_Actions to take_
1. In the forum thread about removing vpcConfig from the kubectl provider, which setting does the final comment say the behavior should follow?
2. Continue the forum thread about removing vpcConfig from the kubectl provider, starting after its final comment.

_Page_
>>>

Looks like there's another resource in the provider framework that needs to also have the vpcConfig removed to fix the issue:

 // onevent handler
    let provider = kubectlProvider.node.findChild('Provider');
    let framework = provider.node.findChild('framework-onEvent');
    let onEventResource = framework.node.findChild('Resource') as CfnFunction;
    onEventResource.vpcConfig = undefined;

diranged avatar Sep 08 '23 03:09 diranged

I can't comment on why the handler is placed inside the private side of the VPC except that I would assume that it is in fact for the purposes of security.

Please also understand that this team cannot see AWS cases.

While this workaround isn't great, I'm glad it works for you.

indrora avatar Sep 11 '23 17:09 indrora

@indrora, So I am glad that I was able to come up with a workaround - but I still believe the fundamental behavior is wrong. I believe this should follow the behavior of the placeClusterHandlerInVpc setting.

<<<

_Recorded information_
>>>

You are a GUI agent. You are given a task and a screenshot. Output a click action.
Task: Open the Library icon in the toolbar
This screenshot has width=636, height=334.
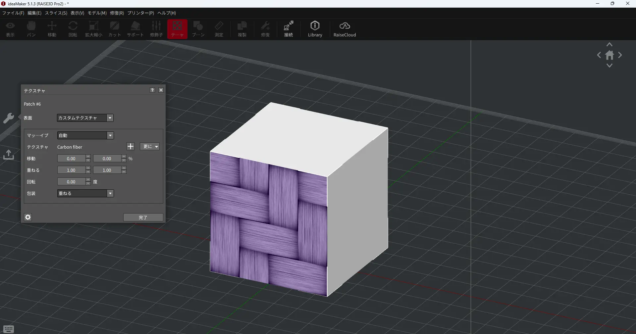point(315,29)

<<<

_Answers provided_
1. The placeClusterHandlerInVpc setting.

2.
diranged avatar Sep 13 '23 01:09 diranged

Hi @diranged,

Thanks for raising the issue. There are 2 lambda functions involved here:

  • Cluster Handler - which uses EKS API to create the EKS Cluster
  • Kubectl Handler - which is to issue kubectl commands against the cluster

placeClusterHandlerInVpc setting is for the Cluster Handler so it doesn't impact Kubectl Handler. Regarding the kubectl Handler vpc setup, here is the description: https://github.com/aws/aws-cdk/tree/main/packages/aws-cdk-lib/aws-eks#kubectl-handler

Breaking this down, it means that if the endpoint exposes private access 
(via EndpointAccess.PRIVATE or EndpointAccess.PUBLIC_AND_PRIVATE), 
and the VPC contains private subnets, the Lambda function will be provisioned inside the VPC 
and use the private subnets to interact with the cluster. This is the common use-case.

We're about to rewrite the current EKS module and will definitely consider your feedback when making decisions.

Thanks!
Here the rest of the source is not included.